>>>

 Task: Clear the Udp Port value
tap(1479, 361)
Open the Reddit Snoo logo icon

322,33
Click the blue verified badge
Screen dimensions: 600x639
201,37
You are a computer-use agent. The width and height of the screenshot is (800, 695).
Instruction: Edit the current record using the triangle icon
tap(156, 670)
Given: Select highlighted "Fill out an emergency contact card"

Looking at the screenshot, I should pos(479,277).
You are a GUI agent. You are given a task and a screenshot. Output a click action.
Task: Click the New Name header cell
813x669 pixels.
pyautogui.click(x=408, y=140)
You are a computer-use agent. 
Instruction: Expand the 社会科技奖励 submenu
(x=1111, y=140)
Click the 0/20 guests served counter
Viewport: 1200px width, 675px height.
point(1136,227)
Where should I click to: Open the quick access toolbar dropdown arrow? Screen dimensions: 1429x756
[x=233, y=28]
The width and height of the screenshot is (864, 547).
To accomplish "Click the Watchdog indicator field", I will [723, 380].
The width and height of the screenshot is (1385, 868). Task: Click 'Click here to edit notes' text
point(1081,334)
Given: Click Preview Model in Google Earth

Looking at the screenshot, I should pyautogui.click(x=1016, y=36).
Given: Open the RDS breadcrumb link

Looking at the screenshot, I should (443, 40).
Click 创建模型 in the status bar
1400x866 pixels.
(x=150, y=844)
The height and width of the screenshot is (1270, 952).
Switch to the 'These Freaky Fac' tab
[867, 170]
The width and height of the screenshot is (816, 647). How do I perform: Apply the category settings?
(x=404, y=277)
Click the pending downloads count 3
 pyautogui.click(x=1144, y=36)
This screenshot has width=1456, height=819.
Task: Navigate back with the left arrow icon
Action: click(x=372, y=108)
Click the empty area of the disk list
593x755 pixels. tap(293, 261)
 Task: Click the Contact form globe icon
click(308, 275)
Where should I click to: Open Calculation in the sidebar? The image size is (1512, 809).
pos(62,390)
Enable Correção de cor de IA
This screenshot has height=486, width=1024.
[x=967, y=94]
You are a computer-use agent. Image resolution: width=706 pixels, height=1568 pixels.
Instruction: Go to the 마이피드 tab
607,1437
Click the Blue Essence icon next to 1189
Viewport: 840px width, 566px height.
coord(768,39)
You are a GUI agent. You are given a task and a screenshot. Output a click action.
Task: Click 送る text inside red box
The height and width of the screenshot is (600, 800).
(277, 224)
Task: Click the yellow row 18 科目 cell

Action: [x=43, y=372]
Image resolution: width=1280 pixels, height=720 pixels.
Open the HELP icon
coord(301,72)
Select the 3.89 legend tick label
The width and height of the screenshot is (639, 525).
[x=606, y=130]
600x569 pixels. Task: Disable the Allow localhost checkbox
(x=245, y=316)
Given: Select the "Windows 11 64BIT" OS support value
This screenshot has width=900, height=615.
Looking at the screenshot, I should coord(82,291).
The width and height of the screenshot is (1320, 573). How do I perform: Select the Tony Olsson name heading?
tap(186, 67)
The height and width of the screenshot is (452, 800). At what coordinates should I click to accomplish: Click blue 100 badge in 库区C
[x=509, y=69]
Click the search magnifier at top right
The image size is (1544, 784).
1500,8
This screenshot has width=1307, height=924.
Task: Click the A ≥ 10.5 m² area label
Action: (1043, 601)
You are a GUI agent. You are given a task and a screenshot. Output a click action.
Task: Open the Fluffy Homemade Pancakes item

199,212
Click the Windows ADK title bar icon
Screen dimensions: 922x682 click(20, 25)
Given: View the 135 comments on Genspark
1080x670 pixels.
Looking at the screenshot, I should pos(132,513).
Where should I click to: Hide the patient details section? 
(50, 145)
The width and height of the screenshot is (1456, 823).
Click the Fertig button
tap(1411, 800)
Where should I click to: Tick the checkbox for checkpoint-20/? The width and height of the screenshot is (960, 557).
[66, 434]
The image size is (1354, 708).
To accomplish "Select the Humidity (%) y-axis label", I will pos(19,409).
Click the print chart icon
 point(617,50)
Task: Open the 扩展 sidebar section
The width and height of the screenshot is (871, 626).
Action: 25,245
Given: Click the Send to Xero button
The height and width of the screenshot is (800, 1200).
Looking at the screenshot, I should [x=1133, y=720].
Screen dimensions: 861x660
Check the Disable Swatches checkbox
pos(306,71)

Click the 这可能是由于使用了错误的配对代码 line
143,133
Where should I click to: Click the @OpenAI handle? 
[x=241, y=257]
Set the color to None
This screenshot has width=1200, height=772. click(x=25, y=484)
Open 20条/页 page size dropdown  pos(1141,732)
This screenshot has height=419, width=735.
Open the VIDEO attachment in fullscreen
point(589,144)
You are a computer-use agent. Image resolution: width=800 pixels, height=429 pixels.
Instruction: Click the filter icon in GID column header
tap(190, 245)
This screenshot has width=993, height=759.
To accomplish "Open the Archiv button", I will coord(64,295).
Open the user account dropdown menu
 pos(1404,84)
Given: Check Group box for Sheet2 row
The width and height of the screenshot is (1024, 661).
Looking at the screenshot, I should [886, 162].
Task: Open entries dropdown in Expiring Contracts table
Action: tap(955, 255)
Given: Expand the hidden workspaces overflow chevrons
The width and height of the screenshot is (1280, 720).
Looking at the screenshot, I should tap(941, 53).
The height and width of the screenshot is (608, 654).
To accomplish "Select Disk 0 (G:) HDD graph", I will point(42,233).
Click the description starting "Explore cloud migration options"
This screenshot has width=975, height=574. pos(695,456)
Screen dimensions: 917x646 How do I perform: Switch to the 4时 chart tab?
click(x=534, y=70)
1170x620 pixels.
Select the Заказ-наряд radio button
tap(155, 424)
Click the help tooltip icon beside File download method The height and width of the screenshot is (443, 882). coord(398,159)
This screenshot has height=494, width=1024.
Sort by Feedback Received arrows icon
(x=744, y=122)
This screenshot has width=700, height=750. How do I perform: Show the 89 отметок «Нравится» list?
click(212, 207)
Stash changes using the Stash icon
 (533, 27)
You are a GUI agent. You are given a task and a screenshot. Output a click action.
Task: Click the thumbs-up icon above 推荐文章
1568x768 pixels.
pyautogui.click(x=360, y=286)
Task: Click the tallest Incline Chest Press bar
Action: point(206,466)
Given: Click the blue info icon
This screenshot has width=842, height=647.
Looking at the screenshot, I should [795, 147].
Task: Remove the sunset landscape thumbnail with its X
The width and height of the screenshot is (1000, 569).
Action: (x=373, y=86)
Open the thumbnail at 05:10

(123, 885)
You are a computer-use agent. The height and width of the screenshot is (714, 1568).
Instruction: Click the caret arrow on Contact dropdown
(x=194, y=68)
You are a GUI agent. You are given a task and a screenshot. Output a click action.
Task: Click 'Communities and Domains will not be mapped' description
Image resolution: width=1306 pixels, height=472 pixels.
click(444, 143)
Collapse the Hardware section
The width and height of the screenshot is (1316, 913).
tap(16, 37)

<<<

_Exercise_
Rewrite the items starting at the line containing "Image resolution: width=1280" and ending at the line containing "(x=245, y=316)", replacing "checkbox" with "toggle switch" and leaving everything else unchanged.

_Answer to the exercise_
Image resolution: width=1280 pixels, height=720 pixels.
Open the HELP icon
coord(301,72)
Select the 3.89 legend tick label
The width and height of the screenshot is (639, 525).
[x=606, y=130]
600x569 pixels. Task: Disable the Allow localhost toggle switch
(x=245, y=316)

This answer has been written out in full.